With lift > 5 we will see very strong associations - meaning when one item is bought, the other is very likely to be bought as well.
strong_rules <- subset(rules, lift > 5 & confidence > 0.6)
inspect(head(sort(strong_rules, by = "lift"), 10))

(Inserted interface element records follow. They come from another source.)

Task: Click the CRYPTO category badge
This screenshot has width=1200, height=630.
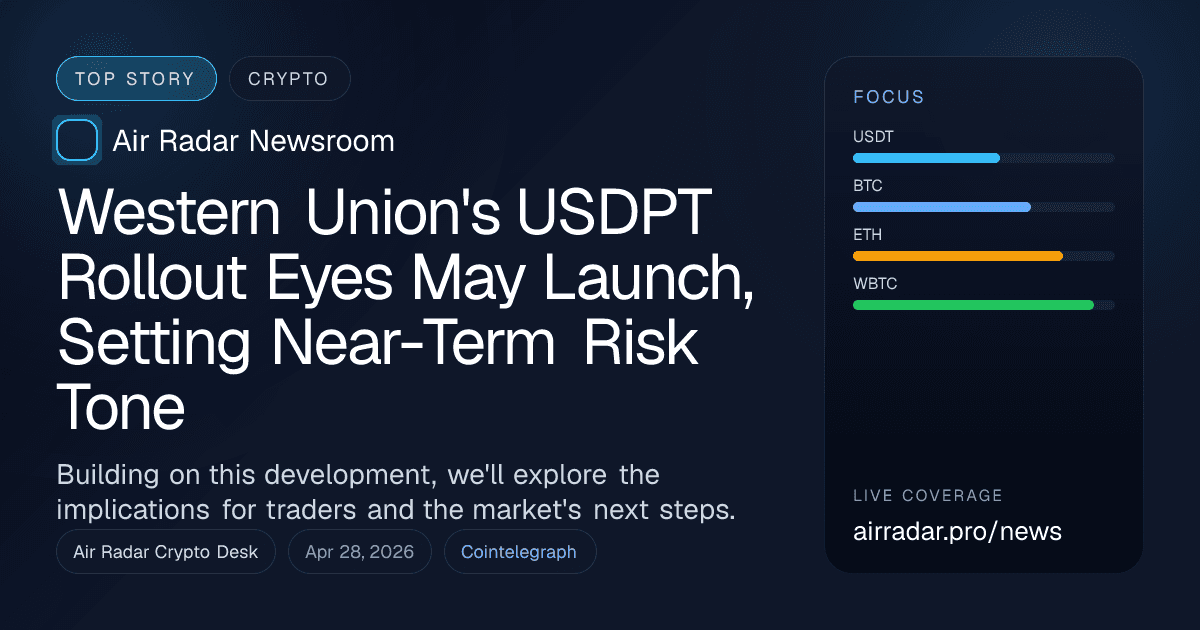Action: tap(289, 78)
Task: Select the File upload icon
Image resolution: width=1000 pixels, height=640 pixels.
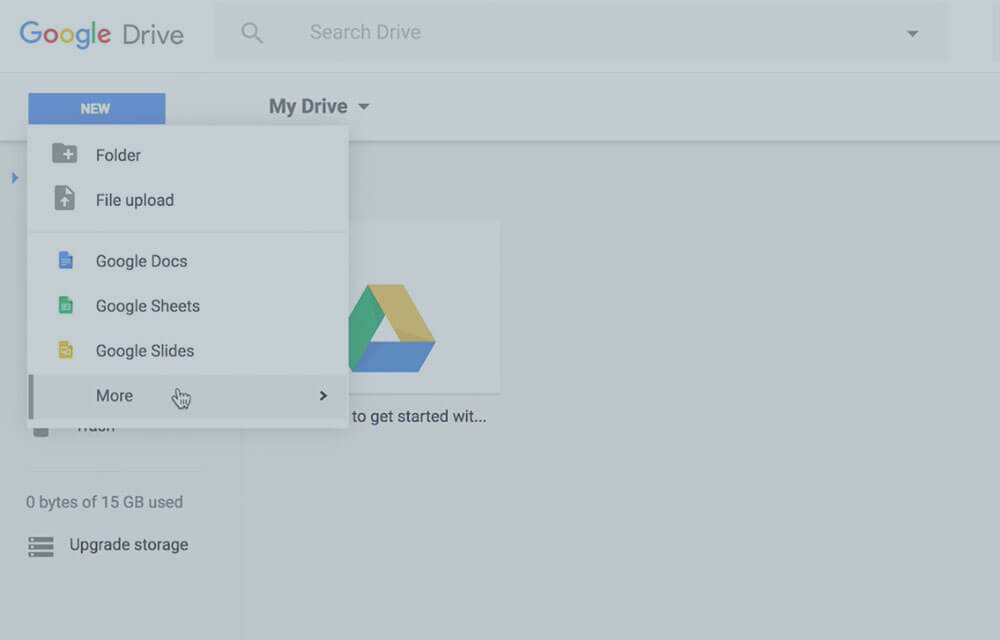Action: coord(64,198)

## lhs rhs support confidence coverage lift count
## [1] {CROISSANT,
## PAIN AUX RAISINS,
## TRADITIONAL BAGUETTE} => {PAIN AU CHOCOLAT} 0.001421756 0.6830986 0.002081333 8.852644 194
## [2] {BAGUETTE,
## CROISSANT,
## TRADITIONAL BAGUETTE} => {PAIN AU CHOCOLAT} 0.001179911 0.6338583 0.001861474 8.214512 161
## [3] {CHAUSSON AUX POMMES,
## CROISSANT} => {PAIN AU CHOCOLAT} 0.001678258 0.6273973 0.002674953 8.130780 229
## [4] {BAGUETTE,
## PAIN AU CHOCOLAT,
## TRADITIONAL BAGUETTE} => {CROISSANT} 0.001179911 0.6652893 0.001773530 7.931101 161
## [5] {CEREAL BAGUETTE,
## PAIN AU CHOCOLAT} => {CROISSANT} 0.002125305 0.6636156 0.003202615 7.911149 290
## [6] {FICELLE,
## PAIN AU CHOCOLAT} => {CROISSANT} 0.001363127 0.6200000 0.002198591 7.391195 186
## [7] {COUPE,
## PAIN AU CHOCOLAT,
## TRADITIONAL BAGUETTE} => {CROISSANT} 0.001297169 0.6082474 0.002132634 7.251089 177
## [8] {BAGUETTE,
## CAMPAGNE} => {COUPE} 0.002169277 0.9456869 0.002293864 6.643324 296
## [9] {BOULE 200G,
## CROISSANT} => {COUPE} 0.001685587 0.9387755 0.001795516 6.594772 230
## [10] {BAGUETTE,
## BOULE 200G} => {COUPE} 0.001810174 0.9148148 0.001978732 6.426452 247
The graphs below show us more meaningful connections than we saw before, since weak associations have been removed.
plot(strong_rules, method="graph", cex=0.7, shading="lift")
## Available control parameters (with default values):
## layout = stress
## circular = FALSE
## ggraphdots = NULL
## edges = <environment>
## nodes = <environment>
## nodetext = <environment>
## colors = c("#EE0000FF", "#EEEEEEFF")
## engine = ggplot2
## max = 100
## verbose = FALSE
We can see that items like baguette, pain au chocolate and croissant are positioned more centrally, suggesting they play a key role in itemsets.
plot(strong_rules, method = "graph", engine = "htmlwidget")
plot(strong_rules, method = "scatterplot", measure = c("support", "lift"), shading = "confidence")
This market basket analysis of bakery sales data revealed strong associations between key products, highlighting customer purchasing patterns. The most frequently occurring itemsets, such as Croissant and Pain au Chocolat, as well as Baguette and Traditional Baguette, demonstrate clear customer preferences for common bakery combinations.
These insights could be used for strategic decision-making. The bakery could implement bundling strategies by offering discounts or promotions on frequently paired items, encouraging customers to purchase more. Bakery could also optimize shelf placement to enhance the shopping experience, by placing highly associated products close to one another.